• [EXERCISE AIM]
Please output the full listing, character for character.
*** Begin section ***
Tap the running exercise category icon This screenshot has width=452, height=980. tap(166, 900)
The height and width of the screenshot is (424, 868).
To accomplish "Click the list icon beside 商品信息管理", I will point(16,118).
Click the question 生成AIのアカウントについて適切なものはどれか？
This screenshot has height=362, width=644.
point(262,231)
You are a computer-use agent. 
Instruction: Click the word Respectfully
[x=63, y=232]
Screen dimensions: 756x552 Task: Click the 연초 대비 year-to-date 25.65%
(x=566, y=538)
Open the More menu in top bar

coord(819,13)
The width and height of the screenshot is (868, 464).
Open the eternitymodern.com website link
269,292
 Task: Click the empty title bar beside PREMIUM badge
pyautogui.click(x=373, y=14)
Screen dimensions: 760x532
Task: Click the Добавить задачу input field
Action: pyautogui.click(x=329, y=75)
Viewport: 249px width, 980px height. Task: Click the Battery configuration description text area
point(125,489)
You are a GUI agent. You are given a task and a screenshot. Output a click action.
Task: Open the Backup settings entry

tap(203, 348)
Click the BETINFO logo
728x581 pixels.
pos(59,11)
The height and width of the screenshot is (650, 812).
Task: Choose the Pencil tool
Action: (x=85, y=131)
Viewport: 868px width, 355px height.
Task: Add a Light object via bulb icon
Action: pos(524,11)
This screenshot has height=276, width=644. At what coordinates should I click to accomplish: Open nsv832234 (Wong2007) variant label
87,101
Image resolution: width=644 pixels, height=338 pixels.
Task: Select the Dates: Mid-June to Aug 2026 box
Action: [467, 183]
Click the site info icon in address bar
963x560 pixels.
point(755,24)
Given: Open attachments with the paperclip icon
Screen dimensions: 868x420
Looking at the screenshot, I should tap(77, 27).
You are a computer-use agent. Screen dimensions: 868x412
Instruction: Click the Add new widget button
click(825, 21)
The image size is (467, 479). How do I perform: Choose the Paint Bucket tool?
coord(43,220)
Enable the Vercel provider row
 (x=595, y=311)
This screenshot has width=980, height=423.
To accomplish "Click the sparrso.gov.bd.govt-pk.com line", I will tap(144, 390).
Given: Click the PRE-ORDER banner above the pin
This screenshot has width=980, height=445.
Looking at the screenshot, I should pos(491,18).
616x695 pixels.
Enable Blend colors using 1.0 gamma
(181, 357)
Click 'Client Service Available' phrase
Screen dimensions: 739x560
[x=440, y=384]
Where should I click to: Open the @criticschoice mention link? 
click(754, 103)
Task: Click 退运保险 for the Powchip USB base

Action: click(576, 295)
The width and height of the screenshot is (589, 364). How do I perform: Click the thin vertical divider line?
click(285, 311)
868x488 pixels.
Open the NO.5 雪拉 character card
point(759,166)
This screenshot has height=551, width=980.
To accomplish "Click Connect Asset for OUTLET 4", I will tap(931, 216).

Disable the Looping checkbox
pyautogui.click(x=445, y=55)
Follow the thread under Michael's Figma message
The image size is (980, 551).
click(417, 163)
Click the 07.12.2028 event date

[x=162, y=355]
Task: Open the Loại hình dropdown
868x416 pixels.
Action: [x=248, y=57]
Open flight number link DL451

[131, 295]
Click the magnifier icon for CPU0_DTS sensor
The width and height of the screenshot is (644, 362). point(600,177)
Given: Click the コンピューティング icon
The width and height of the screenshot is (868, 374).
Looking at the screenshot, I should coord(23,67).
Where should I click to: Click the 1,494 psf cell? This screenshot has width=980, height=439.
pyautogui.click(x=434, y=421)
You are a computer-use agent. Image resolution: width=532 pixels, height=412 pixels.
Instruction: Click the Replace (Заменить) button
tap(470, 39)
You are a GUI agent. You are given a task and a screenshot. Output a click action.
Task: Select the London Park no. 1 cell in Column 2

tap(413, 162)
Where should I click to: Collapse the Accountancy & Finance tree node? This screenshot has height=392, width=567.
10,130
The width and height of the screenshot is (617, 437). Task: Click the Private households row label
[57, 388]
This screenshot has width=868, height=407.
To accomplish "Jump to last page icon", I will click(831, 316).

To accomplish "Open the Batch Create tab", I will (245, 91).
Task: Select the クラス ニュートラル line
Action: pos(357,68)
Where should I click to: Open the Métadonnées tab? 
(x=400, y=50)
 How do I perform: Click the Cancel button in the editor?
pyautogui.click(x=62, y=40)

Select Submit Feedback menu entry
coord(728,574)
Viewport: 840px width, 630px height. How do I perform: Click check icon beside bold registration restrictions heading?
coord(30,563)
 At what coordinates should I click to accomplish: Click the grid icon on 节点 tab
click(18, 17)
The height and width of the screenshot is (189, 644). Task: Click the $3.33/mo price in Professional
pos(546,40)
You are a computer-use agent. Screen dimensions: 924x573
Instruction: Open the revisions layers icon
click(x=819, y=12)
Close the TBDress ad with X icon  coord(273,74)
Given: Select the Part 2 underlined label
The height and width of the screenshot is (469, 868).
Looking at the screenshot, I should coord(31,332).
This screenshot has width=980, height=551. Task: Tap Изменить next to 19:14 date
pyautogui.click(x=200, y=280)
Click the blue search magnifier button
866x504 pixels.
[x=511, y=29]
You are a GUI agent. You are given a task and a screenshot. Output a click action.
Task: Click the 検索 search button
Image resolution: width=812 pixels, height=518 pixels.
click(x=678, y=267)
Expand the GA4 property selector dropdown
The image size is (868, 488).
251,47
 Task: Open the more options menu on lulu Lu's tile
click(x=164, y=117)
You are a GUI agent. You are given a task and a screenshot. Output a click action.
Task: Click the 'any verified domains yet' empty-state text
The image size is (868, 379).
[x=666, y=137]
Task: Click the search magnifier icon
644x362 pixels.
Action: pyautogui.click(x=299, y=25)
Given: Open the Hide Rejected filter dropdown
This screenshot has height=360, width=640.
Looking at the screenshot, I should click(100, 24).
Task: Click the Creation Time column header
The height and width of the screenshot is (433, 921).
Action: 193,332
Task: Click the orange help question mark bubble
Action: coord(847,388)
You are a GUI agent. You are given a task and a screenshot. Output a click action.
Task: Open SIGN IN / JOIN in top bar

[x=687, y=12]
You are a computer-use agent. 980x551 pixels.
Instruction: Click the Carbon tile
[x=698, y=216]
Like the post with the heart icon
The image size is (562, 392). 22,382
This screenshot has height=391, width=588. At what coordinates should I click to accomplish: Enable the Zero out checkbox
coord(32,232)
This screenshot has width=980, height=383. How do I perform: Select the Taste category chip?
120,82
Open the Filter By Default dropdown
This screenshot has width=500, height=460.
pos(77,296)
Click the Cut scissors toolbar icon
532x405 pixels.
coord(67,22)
*** End section ***
• [SOLVED PROBLEM]
Tap the running exercise category icon This screenshot has width=452, height=980. tap(166, 900)
The height and width of the screenshot is (424, 868).
To accomplish "Click the list icon beside 商品信息管理", I will point(16,118).
Click the question 生成AIのアカウントについて適切なものはどれか？
This screenshot has height=362, width=644.
point(262,231)
You are a computer-use agent. 
Instruction: Click the word Respectfully
[x=63, y=232]
Screen dimensions: 756x552 Task: Click the 연초 대비 year-to-date 25.65%
(x=566, y=538)
Open the More menu in top bar

coord(819,13)
The width and height of the screenshot is (868, 464).
Open the eternitymodern.com website link
269,292
 Task: Click the empty title bar beside PREMIUM badge
pyautogui.click(x=373, y=14)
Screen dimensions: 760x532
Task: Click the Добавить задачу input field
Action: pyautogui.click(x=329, y=75)
Viewport: 249px width, 980px height. Task: Click the Battery configuration description text area
point(125,489)
You are a GUI agent. You are given a task and a screenshot. Output a click action.
Task: Open the Backup settings entry

tap(203, 348)
Click the BETINFO logo
728x581 pixels.
pos(59,11)
The height and width of the screenshot is (650, 812).
Task: Choose the Pencil tool
Action: (x=85, y=131)
Viewport: 868px width, 355px height.
Task: Add a Light object via bulb icon
Action: pos(524,11)
This screenshot has height=276, width=644. At what coordinates should I click to accomplish: Open nsv832234 (Wong2007) variant label
87,101
Image resolution: width=644 pixels, height=338 pixels.
Task: Select the Dates: Mid-June to Aug 2026 box
Action: [467, 183]
Click the site info icon in address bar
963x560 pixels.
point(755,24)
Given: Open attachments with the paperclip icon
Screen dimensions: 868x420
Looking at the screenshot, I should tap(77, 27).
You are a computer-use agent. Screen dimensions: 868x412
Instruction: Click the Add new widget button
click(825, 21)
The image size is (467, 479). How do I perform: Choose the Paint Bucket tool?
coord(43,220)
Enable the Vercel provider row
 (x=595, y=311)
This screenshot has width=980, height=423.
To accomplish "Click the sparrso.gov.bd.govt-pk.com line", I will tap(144, 390).
Given: Click the PRE-ORDER banner above the pin
This screenshot has width=980, height=445.
Looking at the screenshot, I should pos(491,18).
616x695 pixels.
Enable Blend colors using 1.0 gamma
(181, 357)
Click 'Client Service Available' phrase
Screen dimensions: 739x560
[x=440, y=384]
Where should I click to: Open the @criticschoice mention link? 
click(754, 103)
Task: Click 退运保险 for the Powchip USB base

Action: click(576, 295)
The width and height of the screenshot is (589, 364). How do I perform: Click the thin vertical divider line?
click(285, 311)
868x488 pixels.
Open the NO.5 雪拉 character card
point(759,166)
This screenshot has height=551, width=980.
To accomplish "Click Connect Asset for OUTLET 4", I will tap(931, 216).

Disable the Looping checkbox
pyautogui.click(x=445, y=55)
Follow the thread under Michael's Figma message
The image size is (980, 551).
click(417, 163)
Click the 07.12.2028 event date

[x=162, y=355]
Task: Open the Loại hình dropdown
868x416 pixels.
Action: [x=248, y=57]
Open flight number link DL451

[131, 295]
Click the magnifier icon for CPU0_DTS sensor
The width and height of the screenshot is (644, 362). point(600,177)
Given: Click the コンピューティング icon
The width and height of the screenshot is (868, 374).
Looking at the screenshot, I should coord(23,67).
Where should I click to: Click the 1,494 psf cell? This screenshot has width=980, height=439.
pyautogui.click(x=434, y=421)
You are a computer-use agent. Image resolution: width=532 pixels, height=412 pixels.
Instruction: Click the Replace (Заменить) button
tap(470, 39)
You are a GUI agent. You are given a task and a screenshot. Output a click action.
Task: Select the London Park no. 1 cell in Column 2

tap(413, 162)
Where should I click to: Collapse the Accountancy & Finance tree node? This screenshot has height=392, width=567.
10,130
The width and height of the screenshot is (617, 437). Task: Click the Private households row label
[57, 388]
This screenshot has width=868, height=407.
To accomplish "Jump to last page icon", I will click(831, 316).

To accomplish "Open the Batch Create tab", I will (245, 91).
Task: Select the クラス ニュートラル line
Action: pos(357,68)
Where should I click to: Open the Métadonnées tab? 
(x=400, y=50)
 How do I perform: Click the Cancel button in the editor?
pyautogui.click(x=62, y=40)

Select Submit Feedback menu entry
coord(728,574)
Viewport: 840px width, 630px height. How do I perform: Click check icon beside bold registration restrictions heading?
coord(30,563)
 At what coordinates should I click to accomplish: Click the grid icon on 节点 tab
click(18, 17)
The height and width of the screenshot is (189, 644). Task: Click the $3.33/mo price in Professional
pos(546,40)
You are a computer-use agent. Screen dimensions: 924x573
Instruction: Open the revisions layers icon
click(x=819, y=12)
Close the TBDress ad with X icon  coord(273,74)
Given: Select the Part 2 underlined label
The height and width of the screenshot is (469, 868).
Looking at the screenshot, I should coord(31,332).
This screenshot has width=980, height=551. Task: Tap Изменить next to 19:14 date
pyautogui.click(x=200, y=280)
Click the blue search magnifier button
866x504 pixels.
[x=511, y=29]
You are a GUI agent. You are given a task and a screenshot. Output a click action.
Task: Click the 検索 search button
Image resolution: width=812 pixels, height=518 pixels.
click(x=678, y=267)
Expand the GA4 property selector dropdown
The image size is (868, 488).
251,47
 Task: Open the more options menu on lulu Lu's tile
click(x=164, y=117)
You are a GUI agent. You are given a task and a screenshot. Output a click action.
Task: Click the 'any verified domains yet' empty-state text
The image size is (868, 379).
[x=666, y=137]
Task: Click the search magnifier icon
644x362 pixels.
Action: pyautogui.click(x=299, y=25)
Given: Open the Hide Rejected filter dropdown
This screenshot has height=360, width=640.
Looking at the screenshot, I should click(100, 24).
Task: Click the Creation Time column header
The height and width of the screenshot is (433, 921).
Action: 193,332
Task: Click the orange help question mark bubble
Action: coord(847,388)
You are a GUI agent. You are given a task and a screenshot. Output a click action.
Task: Open SIGN IN / JOIN in top bar

[x=687, y=12]
You are a computer-use agent. 980x551 pixels.
Instruction: Click the Carbon tile
[x=698, y=216]
Like the post with the heart icon
The image size is (562, 392). 22,382
This screenshot has height=391, width=588. At what coordinates should I click to accomplish: Enable the Zero out checkbox
coord(32,232)
This screenshot has width=980, height=383. How do I perform: Select the Taste category chip?
120,82
Open the Filter By Default dropdown
This screenshot has width=500, height=460.
pos(77,296)
Click the Cut scissors toolbar icon
532x405 pixels.
coord(67,22)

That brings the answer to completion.